**Set exercise 1:**
Retype the mandolin forum thread word for word, everything from "## Mandobar" down to "is as of now.".
**Set exercise 2:**
Echo the records line for line, everything from their first line down to the line containing "Looking at the screenshot, I should tap(32, 64).", with both ends included.

**Excerpt provided:**
# Instruments and Equipment > Videos, Pictures & Sound Files >  Post a Picture of a "Star" Holding Your Mandolin

## good_ol_al_61

I posted these pictures on a thread over in the Bluegrass, Newgrass Section, but the original header is no longer applicable.

So I started this thread because these pictures will always be special to me. I know all of you have similar pictures that you could share with us. I would really like to see them!

Rhonda Vincent and my Michael Kelly Legacy Elegante Limited. 

I wish I was my mando just for a little while!

----------


## good_ol_al_61

Jesse McReynolds and my Michael Kelly Legacy Elegante Limited. 

Jesse played "Ashes of Love" the first song of his second set at my request. After the song he smiled and said that it was a requested song and that he couldn't remember recording it. Alan Shelton looked at him and nodded in agreement. He never missed a word. I reminded him after the show it was from an album that dates around 1967-68. He laughed and said that was probably the last time he played it!

----------


## good_ol_al_61

Don Rigsby and my Michael Kelly Legacy Elegante Limited.

----------


## mikeh

Alan and 04 Fern

----------


## mikeh

David Davis and 04 Fern

----------


## mandopete

Here's John Reischman at the 2003 mando tasting playing my Collings MF-5

----------


## John Zimm

Whew, lucky mandolin there. Rhonda could hold me for a little while if she wanted to.  :Wink:

----------


## Ted Eschliman

J.R. holding the Rigel Blue "Horn o' Plenty..."

----------


## siren_20

He likes it! Hey, Donny!

----------


## Flowerpot

In its previous life as a "demo" model, it was in the hands of scores of mandolin players. #Now it has a more sheltered life -- but here is my German spruce Brentrup being tried out by Jesse McReynolds, picking with his grandson at Hans' booth at IBMA. #Jesse sure gets around.

----------


## Mandobar

hey, flowerpot

which mando is jesse's grandson pickin'?

----------


## Flowerpot

I'm 99% sure Jesse's grandson is playing the Italian spruce demo that I tried in August 2004. The pic was taken at IBMA 2003 at the Brentrup booth. The details of that mando in the picture match the pics I took of the Italian model. I can't remember where that one is as of now.

----------


## kyblue

Jeff Parker with my Rose...

----------


## Tom C

Mike with my BRW

----------


## evanreilly

Pee Wee Lambert holding my 1924 F-4, with Virzi.
Photo was on the old Melodeon 'album'; photo dates from 1947.

----------


## levin4now

JT - was that taken at Kaufman Kamp?

----------


## GnomeGrown

even though it is a bit dark, and hard to see, Evan's pic is really, really cool...at least for someone who loves history, and instuments of all flavors

That is a piece of documented history that anyone would be honoured to care for....

**Input for this task:**

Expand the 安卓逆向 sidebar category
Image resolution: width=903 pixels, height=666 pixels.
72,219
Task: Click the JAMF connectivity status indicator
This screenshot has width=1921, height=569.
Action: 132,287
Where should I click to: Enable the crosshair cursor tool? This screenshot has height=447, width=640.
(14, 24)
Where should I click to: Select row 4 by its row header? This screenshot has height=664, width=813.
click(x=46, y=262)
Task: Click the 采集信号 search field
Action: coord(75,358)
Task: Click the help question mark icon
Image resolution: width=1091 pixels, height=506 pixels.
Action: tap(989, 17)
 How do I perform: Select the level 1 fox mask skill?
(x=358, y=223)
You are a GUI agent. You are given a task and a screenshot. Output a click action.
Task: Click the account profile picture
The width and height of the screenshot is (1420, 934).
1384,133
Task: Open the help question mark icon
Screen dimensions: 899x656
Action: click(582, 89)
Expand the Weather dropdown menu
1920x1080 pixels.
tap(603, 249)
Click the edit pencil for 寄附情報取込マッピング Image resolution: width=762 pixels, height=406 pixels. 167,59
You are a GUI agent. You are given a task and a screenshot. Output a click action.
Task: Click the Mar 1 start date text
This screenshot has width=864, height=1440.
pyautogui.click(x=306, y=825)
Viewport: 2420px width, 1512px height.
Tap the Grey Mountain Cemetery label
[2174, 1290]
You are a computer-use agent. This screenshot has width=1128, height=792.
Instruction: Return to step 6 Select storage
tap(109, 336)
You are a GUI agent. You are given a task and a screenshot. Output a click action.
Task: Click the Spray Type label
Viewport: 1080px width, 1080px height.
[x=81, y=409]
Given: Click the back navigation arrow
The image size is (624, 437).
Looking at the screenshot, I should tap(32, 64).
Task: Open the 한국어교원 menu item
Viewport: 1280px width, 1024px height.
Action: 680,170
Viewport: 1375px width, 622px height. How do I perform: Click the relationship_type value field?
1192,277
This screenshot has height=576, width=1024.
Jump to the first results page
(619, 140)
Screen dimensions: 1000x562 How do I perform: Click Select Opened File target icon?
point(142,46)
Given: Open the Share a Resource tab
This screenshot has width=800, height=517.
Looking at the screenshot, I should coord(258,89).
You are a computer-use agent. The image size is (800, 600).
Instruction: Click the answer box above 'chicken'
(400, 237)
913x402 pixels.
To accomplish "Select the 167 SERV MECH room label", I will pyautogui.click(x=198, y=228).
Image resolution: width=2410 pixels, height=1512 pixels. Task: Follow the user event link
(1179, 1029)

**Output 1:**
## Mandobar

hey, flowerpot

which mando is jesse's grandson pickin'?

----------


## Flowerpot

I'm 99% sure Jesse's grandson is playing the Italian spruce demo that I tried in August 2004. The pic was taken at IBMA 2003 at the Brentrup booth. The details of that mando in the picture match the pics I took of the Italian model. I can't remember where that one is as of now.

**Output 2:**
Expand the 安卓逆向 sidebar category
Image resolution: width=903 pixels, height=666 pixels.
72,219
Task: Click the JAMF connectivity status indicator
This screenshot has width=1921, height=569.
Action: 132,287
Where should I click to: Enable the crosshair cursor tool? This screenshot has height=447, width=640.
(14, 24)
Where should I click to: Select row 4 by its row header? This screenshot has height=664, width=813.
click(x=46, y=262)
Task: Click the 采集信号 search field
Action: coord(75,358)
Task: Click the help question mark icon
Image resolution: width=1091 pixels, height=506 pixels.
Action: tap(989, 17)
 How do I perform: Select the level 1 fox mask skill?
(x=358, y=223)
You are a GUI agent. You are given a task and a screenshot. Output a click action.
Task: Click the account profile picture
The width and height of the screenshot is (1420, 934).
1384,133
Task: Open the help question mark icon
Screen dimensions: 899x656
Action: click(582, 89)
Expand the Weather dropdown menu
1920x1080 pixels.
tap(603, 249)
Click the edit pencil for 寄附情報取込マッピング Image resolution: width=762 pixels, height=406 pixels. 167,59
You are a GUI agent. You are given a task and a screenshot. Output a click action.
Task: Click the Mar 1 start date text
This screenshot has width=864, height=1440.
pyautogui.click(x=306, y=825)
Viewport: 2420px width, 1512px height.
Tap the Grey Mountain Cemetery label
[2174, 1290]
You are a computer-use agent. This screenshot has width=1128, height=792.
Instruction: Return to step 6 Select storage
tap(109, 336)
You are a GUI agent. You are given a task and a screenshot. Output a click action.
Task: Click the Spray Type label
Viewport: 1080px width, 1080px height.
[x=81, y=409]
Given: Click the back navigation arrow
The image size is (624, 437).
Looking at the screenshot, I should tap(32, 64).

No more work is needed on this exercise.